● **Your goal**
Copy the rows below word for word, from the line containing "Tap the Luik" through the end of the rows. Leave out the pictures.

● **Dataset rows**
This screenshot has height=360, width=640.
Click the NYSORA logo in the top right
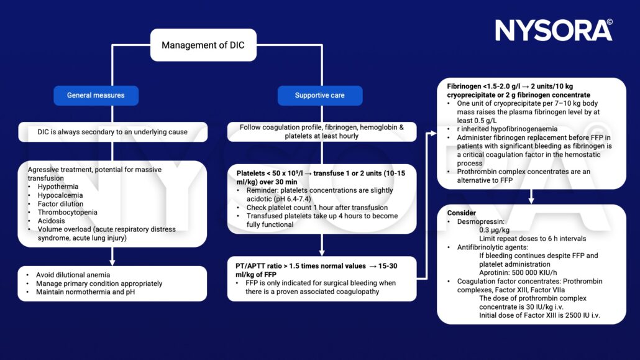tap(553, 30)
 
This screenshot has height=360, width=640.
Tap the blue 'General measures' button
tap(96, 95)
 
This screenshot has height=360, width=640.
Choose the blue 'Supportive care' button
tap(319, 95)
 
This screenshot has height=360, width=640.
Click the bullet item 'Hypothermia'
tap(58, 187)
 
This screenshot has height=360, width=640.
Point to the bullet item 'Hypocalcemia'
tap(60, 195)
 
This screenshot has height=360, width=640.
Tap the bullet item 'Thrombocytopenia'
tap(67, 212)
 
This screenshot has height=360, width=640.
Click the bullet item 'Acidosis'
tap(52, 221)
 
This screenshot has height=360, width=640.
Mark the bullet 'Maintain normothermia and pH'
tap(86, 292)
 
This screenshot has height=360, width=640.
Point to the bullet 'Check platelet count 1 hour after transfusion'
tap(317, 207)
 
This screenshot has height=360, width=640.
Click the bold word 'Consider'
tap(462, 213)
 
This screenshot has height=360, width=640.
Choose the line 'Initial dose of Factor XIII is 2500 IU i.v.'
tap(544, 315)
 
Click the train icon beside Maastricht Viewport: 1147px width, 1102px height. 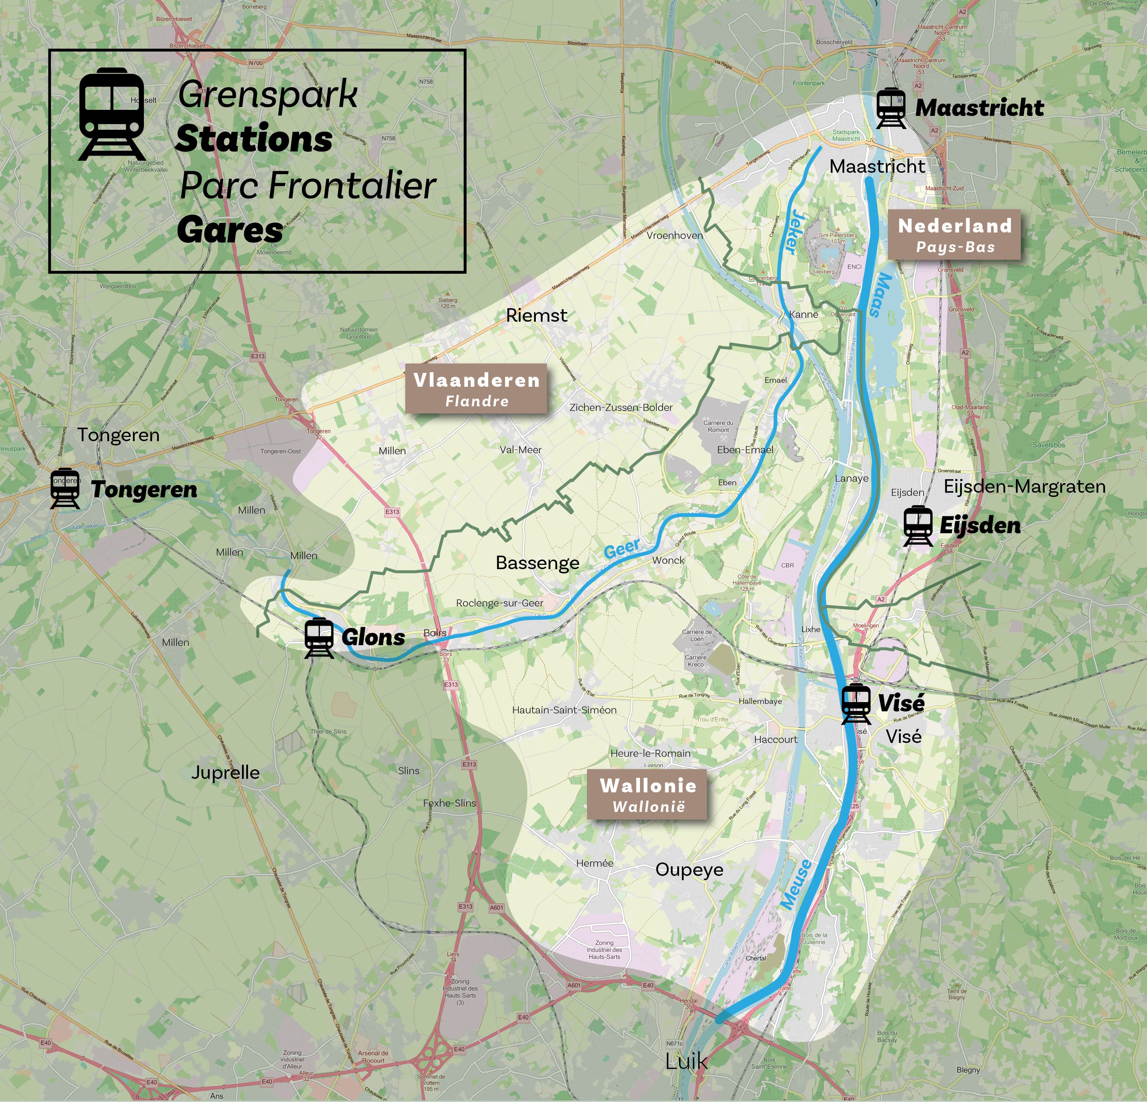tap(891, 108)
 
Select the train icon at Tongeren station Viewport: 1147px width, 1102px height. tap(65, 488)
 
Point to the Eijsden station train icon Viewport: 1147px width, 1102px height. tap(917, 525)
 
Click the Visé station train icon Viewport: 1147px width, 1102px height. tap(856, 703)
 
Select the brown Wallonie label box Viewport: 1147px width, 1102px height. tap(647, 795)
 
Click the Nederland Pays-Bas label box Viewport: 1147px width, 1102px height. tap(954, 234)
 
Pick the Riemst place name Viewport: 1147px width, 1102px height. tap(536, 316)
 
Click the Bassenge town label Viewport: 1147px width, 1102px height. tap(537, 563)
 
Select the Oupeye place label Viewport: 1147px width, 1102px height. tap(689, 870)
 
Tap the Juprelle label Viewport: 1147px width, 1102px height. tap(225, 772)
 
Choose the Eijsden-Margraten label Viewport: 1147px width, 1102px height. tap(1024, 487)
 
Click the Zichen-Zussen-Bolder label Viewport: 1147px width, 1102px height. tap(620, 407)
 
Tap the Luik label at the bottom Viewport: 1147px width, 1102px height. tap(686, 1061)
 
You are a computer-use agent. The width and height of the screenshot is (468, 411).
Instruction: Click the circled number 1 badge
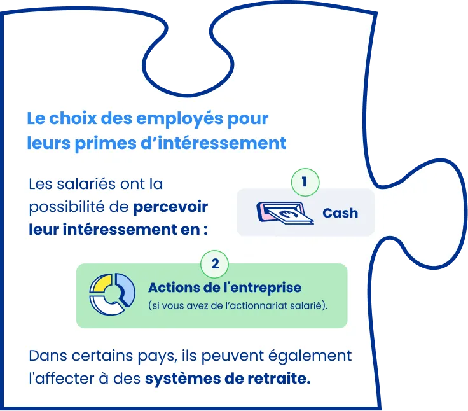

● **Exercise solution**
Tap the Luik label at the bottom Viewport: 1147px width, 1102px height. tap(686, 1061)
 
You are a computer-use agent. The width and height of the screenshot is (468, 411).
Instruction: Click the circled number 1 badge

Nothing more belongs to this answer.